[Action item]: Can you carry the piece about the Host Analog sculpture further, picking up after its final sentence?

[Selected excerpt]:
------------------------------------------------------------------------
The Sculpture That is Never Finished

Host Analog
“Host Analog” created by Buster Simpson

Host Analog is an art installation next to the Portland Oregon Convention Center. It is comprised of 8 sections of an old, felled Douglass Fir tree that was found at the base of Mt. Hood (Wy’east Mountain) in the Bull Run watershed in 1990. When it was transported and put into this installation, the pieces of wood were “nurse logs” carrying various species of plants on them already. Since it’s installation in 1991, the log and the small plot around it has developed and grown into a mini-ecosystem consisting of the native plants introduced by the Douglass Fir logs and the plants that seeded themselves over time. 

The living sculpture draws attention to the changing climate and the human element in that change with the foundation of it being a felled tree. Overall, however, it brings awareness to the adaptiveness and the resilience of nature. While humans may over-extract resources and create irreplaceable damage to parts of the global ecosystem, this art piece optimistically shows the resilience of nature and its ability to adapt to a completely new and different environment. 

The installation is in both support of science and is based on science. It is literally a biological art piece that is a demonstration of the natural process of biological adaptation.
------------------------------------------------------------------------
Collected data
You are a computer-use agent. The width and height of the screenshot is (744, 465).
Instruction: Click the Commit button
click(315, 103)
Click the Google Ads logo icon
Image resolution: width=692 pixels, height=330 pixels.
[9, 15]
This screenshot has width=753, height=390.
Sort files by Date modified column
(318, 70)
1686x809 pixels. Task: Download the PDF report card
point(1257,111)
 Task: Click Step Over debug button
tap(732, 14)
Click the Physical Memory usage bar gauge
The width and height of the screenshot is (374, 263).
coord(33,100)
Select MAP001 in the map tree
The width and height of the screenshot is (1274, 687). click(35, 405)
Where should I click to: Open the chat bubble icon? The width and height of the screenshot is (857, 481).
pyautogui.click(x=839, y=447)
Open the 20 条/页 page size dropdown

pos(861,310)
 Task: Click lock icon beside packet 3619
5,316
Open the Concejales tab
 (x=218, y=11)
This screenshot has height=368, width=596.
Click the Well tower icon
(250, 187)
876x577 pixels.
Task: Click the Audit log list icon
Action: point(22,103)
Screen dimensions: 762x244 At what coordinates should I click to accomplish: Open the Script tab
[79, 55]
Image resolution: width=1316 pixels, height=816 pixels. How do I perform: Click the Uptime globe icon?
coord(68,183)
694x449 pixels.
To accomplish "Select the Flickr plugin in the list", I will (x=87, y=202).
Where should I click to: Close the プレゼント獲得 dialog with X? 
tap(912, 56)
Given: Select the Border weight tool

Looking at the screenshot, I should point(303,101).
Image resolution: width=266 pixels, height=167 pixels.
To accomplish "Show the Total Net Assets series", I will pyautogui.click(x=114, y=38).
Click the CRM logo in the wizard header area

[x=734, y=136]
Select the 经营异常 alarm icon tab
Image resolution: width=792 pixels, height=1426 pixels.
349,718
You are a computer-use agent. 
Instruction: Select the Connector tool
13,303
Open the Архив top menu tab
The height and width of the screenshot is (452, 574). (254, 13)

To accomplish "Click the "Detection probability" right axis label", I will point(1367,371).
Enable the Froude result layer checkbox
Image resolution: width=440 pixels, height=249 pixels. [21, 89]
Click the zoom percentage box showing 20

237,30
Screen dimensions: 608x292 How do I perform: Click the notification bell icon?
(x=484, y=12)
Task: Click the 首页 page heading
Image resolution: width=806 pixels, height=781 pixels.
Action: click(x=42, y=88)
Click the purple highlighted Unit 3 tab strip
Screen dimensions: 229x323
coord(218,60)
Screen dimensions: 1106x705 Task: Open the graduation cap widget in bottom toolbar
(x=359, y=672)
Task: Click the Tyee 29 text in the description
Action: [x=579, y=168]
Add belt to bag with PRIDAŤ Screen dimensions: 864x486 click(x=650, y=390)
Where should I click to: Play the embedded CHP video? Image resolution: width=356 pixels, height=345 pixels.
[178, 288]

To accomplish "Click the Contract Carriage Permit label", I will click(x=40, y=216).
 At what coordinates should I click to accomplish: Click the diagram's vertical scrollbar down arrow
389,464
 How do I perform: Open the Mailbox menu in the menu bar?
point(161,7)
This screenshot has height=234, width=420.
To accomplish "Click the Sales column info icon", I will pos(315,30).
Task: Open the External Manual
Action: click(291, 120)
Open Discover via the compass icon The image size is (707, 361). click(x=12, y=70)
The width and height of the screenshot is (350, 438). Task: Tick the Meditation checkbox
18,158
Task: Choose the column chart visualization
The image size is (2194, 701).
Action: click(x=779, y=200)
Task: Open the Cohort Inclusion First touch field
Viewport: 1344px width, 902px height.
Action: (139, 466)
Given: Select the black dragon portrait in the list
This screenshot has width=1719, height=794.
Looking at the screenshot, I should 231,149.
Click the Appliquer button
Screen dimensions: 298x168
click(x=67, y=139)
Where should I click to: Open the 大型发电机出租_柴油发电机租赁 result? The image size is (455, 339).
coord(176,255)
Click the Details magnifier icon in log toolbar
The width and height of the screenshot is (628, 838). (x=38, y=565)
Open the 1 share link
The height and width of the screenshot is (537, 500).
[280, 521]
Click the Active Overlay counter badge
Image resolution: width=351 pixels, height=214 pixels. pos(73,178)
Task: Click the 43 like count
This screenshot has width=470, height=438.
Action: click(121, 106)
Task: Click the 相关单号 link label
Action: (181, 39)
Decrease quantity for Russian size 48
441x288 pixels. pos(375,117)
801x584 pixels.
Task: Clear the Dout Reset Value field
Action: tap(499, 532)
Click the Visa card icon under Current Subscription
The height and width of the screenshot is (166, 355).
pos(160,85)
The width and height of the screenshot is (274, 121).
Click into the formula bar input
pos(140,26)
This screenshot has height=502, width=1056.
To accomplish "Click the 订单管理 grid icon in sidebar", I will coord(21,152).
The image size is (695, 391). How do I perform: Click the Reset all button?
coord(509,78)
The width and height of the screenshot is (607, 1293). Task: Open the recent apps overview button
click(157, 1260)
------------------------------------------------------------------------
[The answer]:
The piece is interesting because so much of its significance comes from its history. To an ordinary person just passing by, it appears to be nothing more than a plot with some landscaping. However, if one takes a closer look at the installation and to read the history of the sculpture, it takes on a whole new meaning and that information is the doorway to engaging in further discourse. One of the most interesting things to reflect on is how this is a piece of art that will never be finished because it will always grow and always change. 

Host Analog calls for action but the call is different from some other pleas made by environmental art. The sculpture calls for the reaching out of humans towards nature. It calls for connecting with and observing ecosystems so that we may learn about resilience from them. By observing the adaptiveness of nature there is a possibility we may learn tools that could help us on a global scale with our changing climate.

This art installation outweighs the resources it took to put it into place. Yes, the transportation of the Douglass Fir logs created some emissions which negatively impacted the environment. However, the production of oxygen and the intake of carbon dioxide for the 29 years its been installed and the social impact it has had and will continue to have is, in my perspective, worth it.